At least the following values should be monitored:

<response status="success">
    <result>
        <cps>16</cps>
        <kbps>1157</kbps>
        <num-active>735</num-active>
        <num-bcast>0</num-bcast>
        <num-gtpc>0</num-gtpc>
        <num-gtpu-active>0</num-gtpu-active>
        <num-gtpu-pending>0</num-gtpu-pending>
        <num-http2-5gc>0</num-http2-5gc>
        <num-icmp>16</num-icmp>
        <num-imsi>0</num-imsi>
        <num-installed>23806482</num-installed>
        <num-max>199998</num-max>
        <num-mcast>1</num-mcast>
        <num-pfcpc>0</num-pfcpc>
        <num-predict>1</num-predict>
        <num-sctp-assoc>0</num-sctp-assoc>
        <num-sctp-sess>0</num-sctp-sess>
        <num-tcp>153</num-tcp>
        <num-udp>549</num-udp>
        <pps>190</pps>
    </result>
</response>

Global Counters

Now it’s getting interesting. ;) The global counters provide various statistics on what happens to packets that traverse through the firewall, and for what reason.
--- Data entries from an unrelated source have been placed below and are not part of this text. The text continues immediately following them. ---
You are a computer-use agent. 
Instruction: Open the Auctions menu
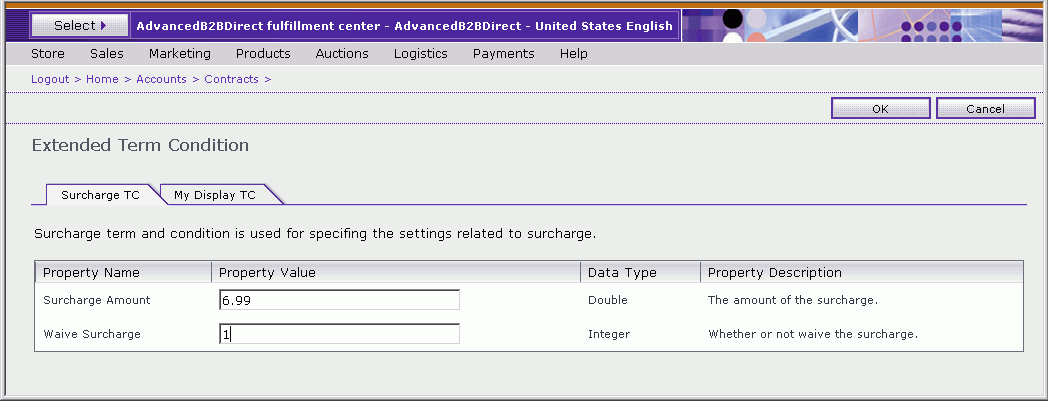click(x=342, y=54)
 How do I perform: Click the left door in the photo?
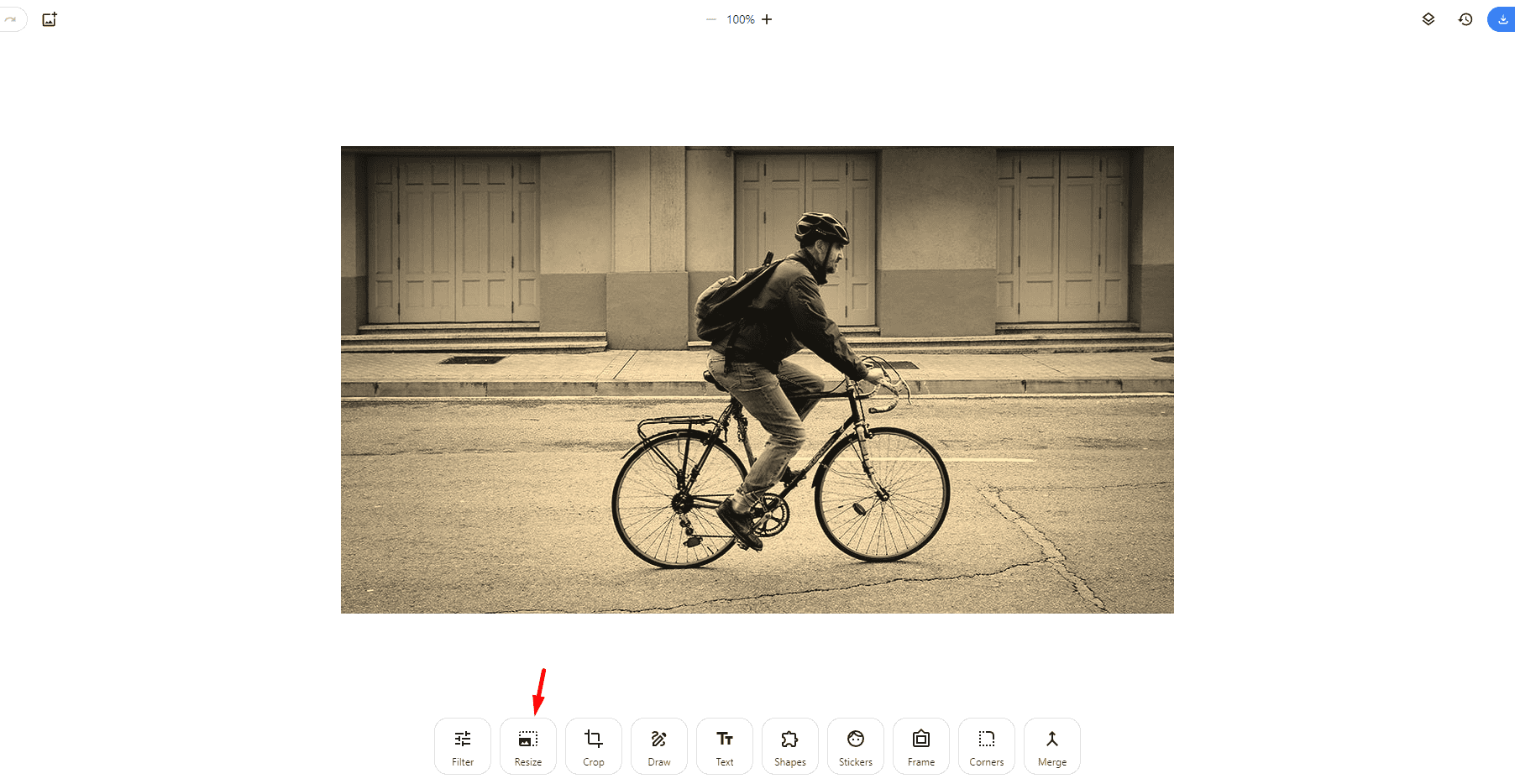coord(454,239)
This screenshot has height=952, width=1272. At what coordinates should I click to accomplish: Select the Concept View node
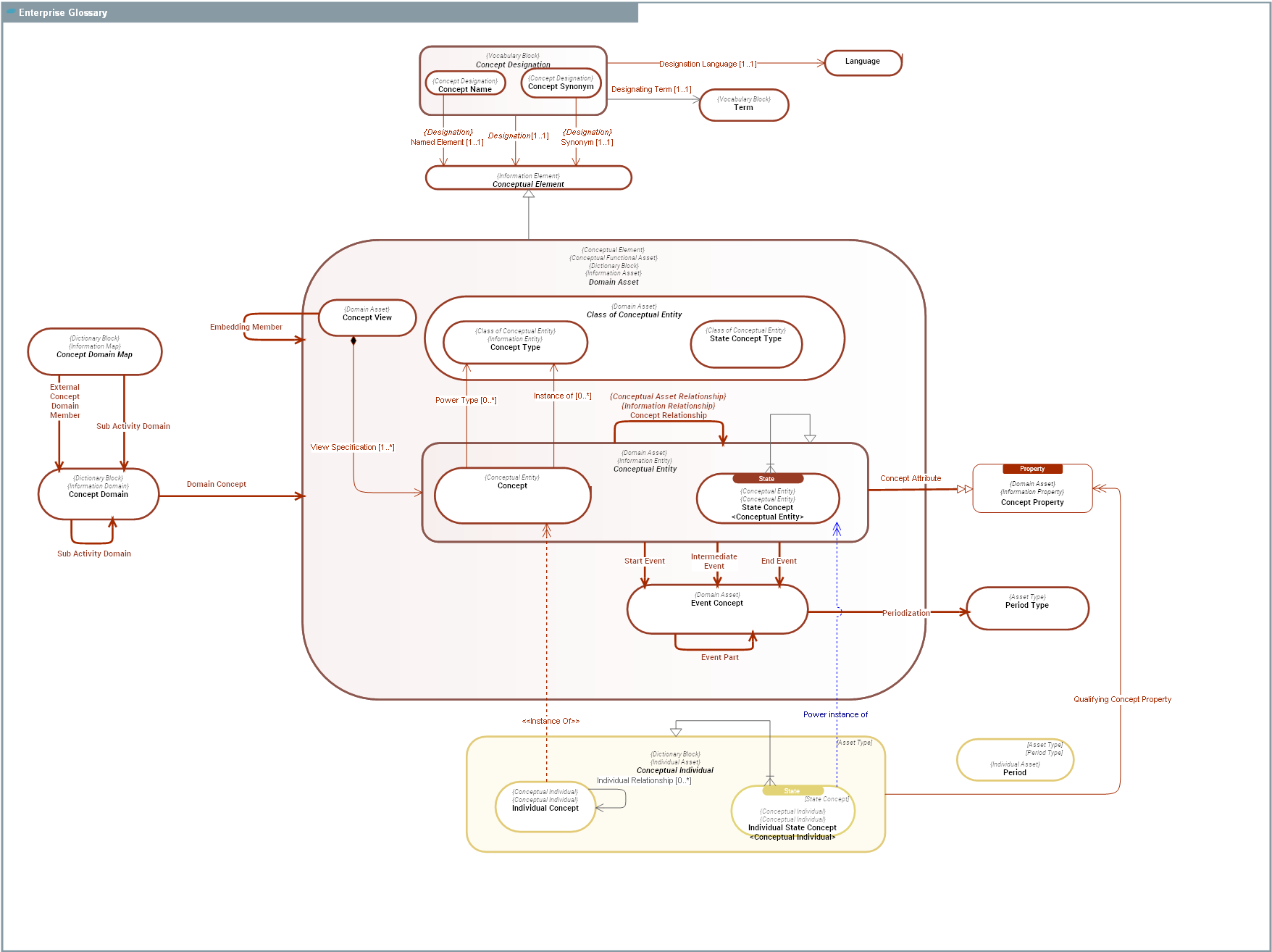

You can use a filter to analyse only the lines that result in a ‘drop’, if all counters are too many. However, since it probably doesn’t matter whether you’re analysing 50 or 250 counters, you can leave them all in. If you display these counters over time, you may be able to draw conclusions about the problem when troubleshooting. ATTENTION: All counters that are zero do not appear in the output! In other words, there will be dynamically more. After a reboot of the firewall, all counters are initially set to 0, but as all counters with a value = 0 are NOT displayed, many of the values are ‘missing’ after a reboot. The monitoring system must, therefore, interpret this as a 0 (rather than throwing an error) and continue to run.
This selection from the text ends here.